*Work to complete*.
Write out each line of the entries exactly, starting at the first and finishing with the line that contains "You are a computer-use agent. Image resolution: width=1568".

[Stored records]
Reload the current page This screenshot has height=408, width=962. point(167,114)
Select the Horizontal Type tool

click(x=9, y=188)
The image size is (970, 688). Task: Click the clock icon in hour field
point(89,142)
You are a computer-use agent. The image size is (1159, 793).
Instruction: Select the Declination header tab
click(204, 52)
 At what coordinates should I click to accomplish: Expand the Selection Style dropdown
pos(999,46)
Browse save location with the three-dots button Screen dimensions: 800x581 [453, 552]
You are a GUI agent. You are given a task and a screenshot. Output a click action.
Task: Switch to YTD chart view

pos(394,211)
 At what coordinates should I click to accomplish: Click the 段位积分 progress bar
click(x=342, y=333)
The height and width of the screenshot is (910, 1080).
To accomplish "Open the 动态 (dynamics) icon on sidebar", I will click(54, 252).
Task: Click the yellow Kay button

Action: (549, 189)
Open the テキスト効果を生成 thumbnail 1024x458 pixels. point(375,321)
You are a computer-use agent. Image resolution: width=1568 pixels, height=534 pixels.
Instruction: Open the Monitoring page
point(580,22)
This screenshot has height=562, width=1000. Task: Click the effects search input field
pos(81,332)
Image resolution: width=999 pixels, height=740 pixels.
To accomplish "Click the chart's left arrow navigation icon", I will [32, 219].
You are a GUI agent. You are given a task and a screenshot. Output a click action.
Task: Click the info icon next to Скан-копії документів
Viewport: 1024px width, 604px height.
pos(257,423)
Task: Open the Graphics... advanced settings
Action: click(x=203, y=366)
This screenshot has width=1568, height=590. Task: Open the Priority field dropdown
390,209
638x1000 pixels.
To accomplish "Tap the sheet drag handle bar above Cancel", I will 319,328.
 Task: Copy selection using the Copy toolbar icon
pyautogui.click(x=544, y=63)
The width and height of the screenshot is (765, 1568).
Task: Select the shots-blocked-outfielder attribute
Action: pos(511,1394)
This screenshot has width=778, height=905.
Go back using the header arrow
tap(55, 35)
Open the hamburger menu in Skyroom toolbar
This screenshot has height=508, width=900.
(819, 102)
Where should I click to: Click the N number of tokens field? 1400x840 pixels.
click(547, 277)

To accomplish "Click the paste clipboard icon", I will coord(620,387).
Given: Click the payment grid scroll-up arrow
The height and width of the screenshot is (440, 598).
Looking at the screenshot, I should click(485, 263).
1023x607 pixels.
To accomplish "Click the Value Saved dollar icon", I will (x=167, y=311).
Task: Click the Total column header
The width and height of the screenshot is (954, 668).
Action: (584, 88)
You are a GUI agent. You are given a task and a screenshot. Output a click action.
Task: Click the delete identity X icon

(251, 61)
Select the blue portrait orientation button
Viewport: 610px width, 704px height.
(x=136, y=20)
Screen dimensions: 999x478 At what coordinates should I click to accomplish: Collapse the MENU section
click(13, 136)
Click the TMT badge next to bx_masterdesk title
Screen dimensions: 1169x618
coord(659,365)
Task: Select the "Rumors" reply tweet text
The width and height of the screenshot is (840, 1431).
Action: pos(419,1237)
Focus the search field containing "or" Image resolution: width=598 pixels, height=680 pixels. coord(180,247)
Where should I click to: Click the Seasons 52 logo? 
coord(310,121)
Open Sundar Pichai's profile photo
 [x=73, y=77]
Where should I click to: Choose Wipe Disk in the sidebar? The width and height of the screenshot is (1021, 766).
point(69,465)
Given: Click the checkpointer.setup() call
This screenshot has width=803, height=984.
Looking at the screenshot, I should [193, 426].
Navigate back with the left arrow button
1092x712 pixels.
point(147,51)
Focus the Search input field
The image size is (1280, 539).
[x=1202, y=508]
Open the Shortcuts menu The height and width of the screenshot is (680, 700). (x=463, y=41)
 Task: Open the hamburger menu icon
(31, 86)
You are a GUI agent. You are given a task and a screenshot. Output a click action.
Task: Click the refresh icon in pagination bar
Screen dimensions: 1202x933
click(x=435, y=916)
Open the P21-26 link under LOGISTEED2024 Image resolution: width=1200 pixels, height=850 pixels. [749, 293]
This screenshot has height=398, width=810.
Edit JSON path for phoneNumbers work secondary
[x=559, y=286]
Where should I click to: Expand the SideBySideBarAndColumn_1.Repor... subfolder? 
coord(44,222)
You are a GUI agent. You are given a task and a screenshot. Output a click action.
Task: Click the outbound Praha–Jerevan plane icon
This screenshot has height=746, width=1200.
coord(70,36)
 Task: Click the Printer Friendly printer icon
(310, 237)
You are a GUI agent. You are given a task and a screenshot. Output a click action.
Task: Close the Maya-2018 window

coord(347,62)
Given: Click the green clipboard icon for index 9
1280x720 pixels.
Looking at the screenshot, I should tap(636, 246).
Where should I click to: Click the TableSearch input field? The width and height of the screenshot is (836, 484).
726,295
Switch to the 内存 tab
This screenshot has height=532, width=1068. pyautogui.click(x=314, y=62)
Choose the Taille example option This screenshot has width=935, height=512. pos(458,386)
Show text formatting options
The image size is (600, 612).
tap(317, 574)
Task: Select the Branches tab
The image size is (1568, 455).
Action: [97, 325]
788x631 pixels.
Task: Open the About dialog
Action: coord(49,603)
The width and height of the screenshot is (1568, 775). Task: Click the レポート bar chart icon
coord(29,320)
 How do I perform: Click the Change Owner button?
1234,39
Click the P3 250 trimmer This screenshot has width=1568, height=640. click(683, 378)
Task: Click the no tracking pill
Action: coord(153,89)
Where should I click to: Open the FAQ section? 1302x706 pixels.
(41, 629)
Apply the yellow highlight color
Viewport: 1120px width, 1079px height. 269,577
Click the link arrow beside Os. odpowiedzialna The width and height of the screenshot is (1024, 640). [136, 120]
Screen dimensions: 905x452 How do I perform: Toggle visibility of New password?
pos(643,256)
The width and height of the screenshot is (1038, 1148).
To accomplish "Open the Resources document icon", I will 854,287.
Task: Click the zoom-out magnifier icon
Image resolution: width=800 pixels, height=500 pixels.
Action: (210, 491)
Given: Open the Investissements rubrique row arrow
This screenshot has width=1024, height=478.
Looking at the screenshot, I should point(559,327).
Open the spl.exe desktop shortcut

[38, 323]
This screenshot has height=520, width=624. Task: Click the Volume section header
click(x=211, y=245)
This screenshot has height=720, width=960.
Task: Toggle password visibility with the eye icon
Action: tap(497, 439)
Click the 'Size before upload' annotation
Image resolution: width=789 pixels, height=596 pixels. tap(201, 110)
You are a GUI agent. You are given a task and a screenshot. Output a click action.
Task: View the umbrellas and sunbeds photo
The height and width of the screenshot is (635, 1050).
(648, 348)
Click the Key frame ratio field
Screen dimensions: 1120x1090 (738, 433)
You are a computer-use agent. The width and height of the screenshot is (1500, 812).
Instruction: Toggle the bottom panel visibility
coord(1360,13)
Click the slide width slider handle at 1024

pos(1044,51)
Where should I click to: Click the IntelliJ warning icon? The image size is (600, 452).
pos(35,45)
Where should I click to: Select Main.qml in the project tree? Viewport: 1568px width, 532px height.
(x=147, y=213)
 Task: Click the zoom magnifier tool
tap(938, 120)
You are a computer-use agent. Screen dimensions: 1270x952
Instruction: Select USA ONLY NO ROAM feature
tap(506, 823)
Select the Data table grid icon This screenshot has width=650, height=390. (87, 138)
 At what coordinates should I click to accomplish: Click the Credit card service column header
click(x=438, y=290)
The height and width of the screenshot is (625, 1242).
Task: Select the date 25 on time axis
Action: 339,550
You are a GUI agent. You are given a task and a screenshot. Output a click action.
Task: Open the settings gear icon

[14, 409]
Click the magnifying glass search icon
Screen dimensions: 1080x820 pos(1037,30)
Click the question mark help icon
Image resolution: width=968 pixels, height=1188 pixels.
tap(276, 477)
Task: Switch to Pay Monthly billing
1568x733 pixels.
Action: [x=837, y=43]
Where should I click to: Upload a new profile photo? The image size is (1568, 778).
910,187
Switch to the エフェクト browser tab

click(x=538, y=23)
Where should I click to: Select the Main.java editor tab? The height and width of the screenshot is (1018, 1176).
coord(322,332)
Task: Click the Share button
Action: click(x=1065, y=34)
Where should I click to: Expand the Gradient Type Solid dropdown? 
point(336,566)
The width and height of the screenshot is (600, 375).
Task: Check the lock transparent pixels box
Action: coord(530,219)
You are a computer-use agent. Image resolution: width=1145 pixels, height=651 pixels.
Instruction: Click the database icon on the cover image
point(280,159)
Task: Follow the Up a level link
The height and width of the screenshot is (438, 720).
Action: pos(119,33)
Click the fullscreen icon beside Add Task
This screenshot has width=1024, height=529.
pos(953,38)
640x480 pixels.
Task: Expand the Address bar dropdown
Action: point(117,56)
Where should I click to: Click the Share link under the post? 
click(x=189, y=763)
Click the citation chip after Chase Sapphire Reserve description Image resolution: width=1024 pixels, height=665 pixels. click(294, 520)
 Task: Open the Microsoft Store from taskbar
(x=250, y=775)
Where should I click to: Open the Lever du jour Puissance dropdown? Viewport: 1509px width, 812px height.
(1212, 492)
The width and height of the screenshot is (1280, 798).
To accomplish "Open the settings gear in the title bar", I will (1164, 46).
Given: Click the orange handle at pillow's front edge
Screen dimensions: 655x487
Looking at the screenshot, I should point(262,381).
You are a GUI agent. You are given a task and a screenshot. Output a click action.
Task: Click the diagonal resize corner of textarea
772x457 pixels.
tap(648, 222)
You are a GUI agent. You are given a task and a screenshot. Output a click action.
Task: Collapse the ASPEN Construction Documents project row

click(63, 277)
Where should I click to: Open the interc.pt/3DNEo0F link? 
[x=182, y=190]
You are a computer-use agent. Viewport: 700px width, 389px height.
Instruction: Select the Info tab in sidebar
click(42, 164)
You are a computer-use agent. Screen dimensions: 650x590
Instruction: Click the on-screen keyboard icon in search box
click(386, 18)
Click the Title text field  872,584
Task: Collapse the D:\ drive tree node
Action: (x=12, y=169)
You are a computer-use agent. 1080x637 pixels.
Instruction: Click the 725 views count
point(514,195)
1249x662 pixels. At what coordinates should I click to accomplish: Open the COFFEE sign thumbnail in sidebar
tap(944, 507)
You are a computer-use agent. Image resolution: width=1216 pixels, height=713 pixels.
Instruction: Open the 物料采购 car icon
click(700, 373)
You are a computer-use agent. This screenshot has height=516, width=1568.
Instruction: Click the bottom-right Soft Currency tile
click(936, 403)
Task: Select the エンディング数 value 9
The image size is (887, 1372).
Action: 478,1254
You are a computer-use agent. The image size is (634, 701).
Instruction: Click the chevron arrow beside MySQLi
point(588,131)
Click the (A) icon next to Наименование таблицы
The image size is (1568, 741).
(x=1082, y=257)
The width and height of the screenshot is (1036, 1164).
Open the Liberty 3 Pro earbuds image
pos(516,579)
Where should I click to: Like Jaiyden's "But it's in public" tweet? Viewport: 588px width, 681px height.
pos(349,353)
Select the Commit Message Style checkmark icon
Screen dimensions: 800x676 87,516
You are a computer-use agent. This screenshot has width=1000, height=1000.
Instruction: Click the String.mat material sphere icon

*Result for this exercise*.
Reload the current page This screenshot has height=408, width=962. point(167,114)
Select the Horizontal Type tool

click(x=9, y=188)
The image size is (970, 688). Task: Click the clock icon in hour field
point(89,142)
You are a computer-use agent. The image size is (1159, 793).
Instruction: Select the Declination header tab
click(204, 52)
 At what coordinates should I click to accomplish: Expand the Selection Style dropdown
pos(999,46)
Browse save location with the three-dots button Screen dimensions: 800x581 [453, 552]
You are a GUI agent. You are given a task and a screenshot. Output a click action.
Task: Switch to YTD chart view

pos(394,211)
 At what coordinates should I click to accomplish: Click the 段位积分 progress bar
click(x=342, y=333)
The height and width of the screenshot is (910, 1080).
To accomplish "Open the 动态 (dynamics) icon on sidebar", I will click(54, 252).
Task: Click the yellow Kay button

Action: (549, 189)
Open the テキスト効果を生成 thumbnail 1024x458 pixels. point(375,321)
You are a computer-use agent. Image resolution: width=1568 pixels, height=534 pixels.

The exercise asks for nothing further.